:: What the task requires ::
Answer these from the incident response plan below:
1. Who is listed as a contributor?
2. What action goes with a P2 bug?
3. How long an interruption to folks does the plan say it would rather occasionally pay for than delay a response?

Incident Response Plan

#war-room
Last updated: Jul 16, 2023
Contributors: Sid Dabral
#war-room channel: [redacted]

  • Determining if there’s an incident
  • Responding to an incident
    • Response mechanics
      • Where
      • Who
    • Communication to users
      • When
      • How
  • Closing an incident

Determining if there’s an incident

The severity of any bug is determined by its business impact. And the severity affects how quickly we respond. Talking in “typical” bug severity levels, expect that:

  • P0 = drop everything and go to the #war-room
  • P1 = talk about at standup tomorrow
  • P2 = add to a Cycle
  • P3 = add to backlog

A P0 incident is typically triggered by a breakage in a user-facing feature that’s critical to most users being able to use our product.

Examples:

  1. The EDP won’t load
  2. Login/logout is broken
  3. Attendee data on the EDP is wrong

Other things may be P0-worthy, even if they don’t affect how users use vendelux.com app right now. Those would likely be things like:

  1. Security issues
  2. Backend issues that could cause significant data loss
  3. Payment related issues (less likely for us, given the nature of our contracts)

Err on the side of declaring too many P0’s, and marshaling people and information too early:

  • If it smells like a P0, treat it like it is a P0.
  • It’s easy to downgrade a P0 and close the war room, and we’d rather pay the occasional cost of interrupting folks for 15 minutes than delay our response to a critical incident.
  • Feel free to talk to any of {Alex, Stefan, Mike, Dan} or ping them all in #war-room if you’re unsure.

:: Recorded information ::
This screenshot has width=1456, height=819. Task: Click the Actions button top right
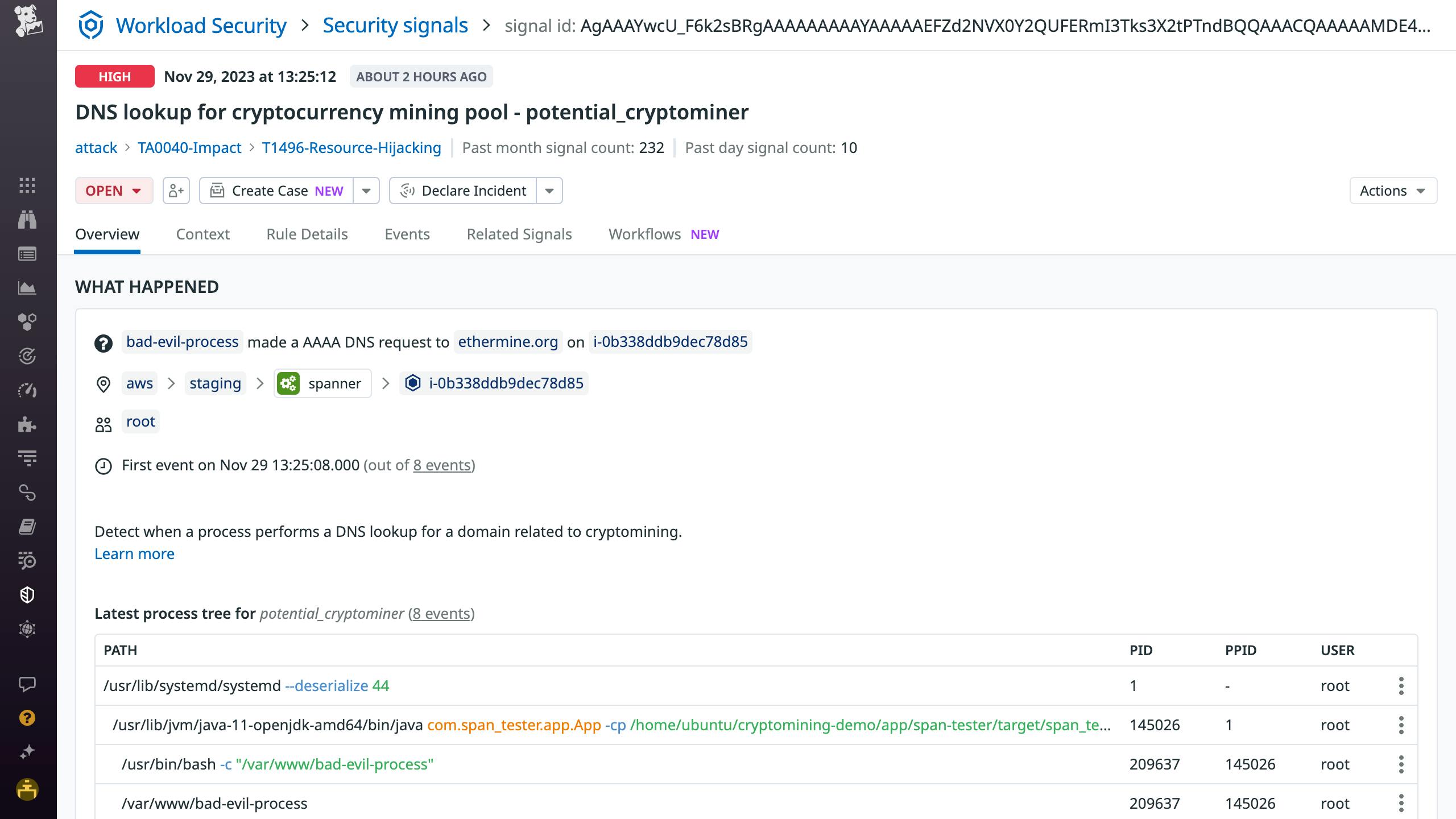[x=1393, y=190]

:: Result for this exercise ::
1. Sid Dabral
2. Add it to a Cycle.
3. 15 minutes